* [EXTRACT TO READ]
Aired April 10, 2014 - 08:30   ET


DAVID GALLO, CNN ANALYST: And it helps you locate where that sound came from.

KATE BOLDUAN, CNN ANCHOR: So we know the towed ping locater -

GALLO: Right.

BOLDUAN: That can work at a maximum depth at some 20,000 feet.

GALLO: Yes. Sure.

BOLDUAN: So that can really get down (INAUDIBLE).

GALLO: On a cable, right.

BOLDUAN: Right. Exactly. The high -- the sonobuoy -

GALLO: Right.

BOLDUAN: It really can only - it drops a microphone about 1,000 feet.


BOLDUAN: What's the benefit of that?

GALLO: Well, you want to get below -- the oceans have a thermal layer on top. It's the layer heated by the sun. You want to get below that layer, maybe down to 1,000 meters if you can. And then you -- the whole ocean's almost uniform in its ability to transform sound so you can listen a lot better. You don't have to worry about that thermal layer causing trouble.

BOLDUAN: So as we're looking at this -- and we don't know the exact location of, obviously, where this was picked up. They're telling us it's generally in the area where the Ocean Shield -

GALLO: Right.

BOLDUAN: Has been, which we know here are the four pings that have been picked up -

GALLO: Sure.

BOLDUAN: From the towed ping locater. You had mentioned that if one -- many are dropped. Eighty-four were dropped overnight in this general area -


BOLDUAN: We were told by Australian -- the Australian team. But only one came back with a signal. Does that surprise you? Is that unusual?

GALLO: It does - well, it surprises me, but I'm not that familiar with sonobuoys -


GALLO: And how sensitive they are. And we don't know, again, the oceans, if there's a mountain in the way, a plateaus. And there are plateaus there. If it's in the valley. Any of those scenes can obstruct the sound. And there's thermal layers and there's fill (ph) that can bend sound, slow sound down, do all sorts of stuff to the sound. So, in that sense, it doesn't surprise me.

BOLDUAN: And I want to talk about that kind of topography, if we can.


BOLDUAN: Because we have the search going on. They're trying to narrow the search area in order for it to be as small as possible before they send in the underwater submersible.

GALLO: Sure.

BOLDUAN: When they do, when we get to that point, which we will at some point, they're going to put it in, you have to assume.

GALLO: Yes. Yes.

BOLDUAN: What is it going to come up against? What are the factors that come into play here?

GALLO: Well, there's the water depth for one, right? So - and the water depth in this area can be as shallower than the 1,000 - maybe a mile and a half to the top of some of these underwater plateaus. But on the sides of the plateaus, it can go down to about three and a half, four miles. And so there's the ruggedness of the plateaus. If it's on the flank, that's rugged. If it's off to the sides of the plateau, it may be fairly smooth and flat but it may be very deep. And deeper than the range where the Bluefin 21 can actually operate.

* [PROBLEM STATEMENT] Copy out the transcript word for word, from "GALLO: And how" to "doesn't surprise me.".

* [DATA SECTION]
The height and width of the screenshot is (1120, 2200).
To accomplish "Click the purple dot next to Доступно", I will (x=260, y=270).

---

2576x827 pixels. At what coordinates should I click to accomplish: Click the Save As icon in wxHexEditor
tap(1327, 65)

* [SOLVED EXERCISE]
GALLO: And how sensitive they are. And we don't know, again, the oceans, if there's a mountain in the way, a plateaus. And there are plateaus there. If it's in the valley. Any of those scenes can obstruct the sound. And there's thermal layers and there's fill (ph) that can bend sound, slow sound down, do all sorts of stuff to the sound. So, in that sense, it doesn't surprise me.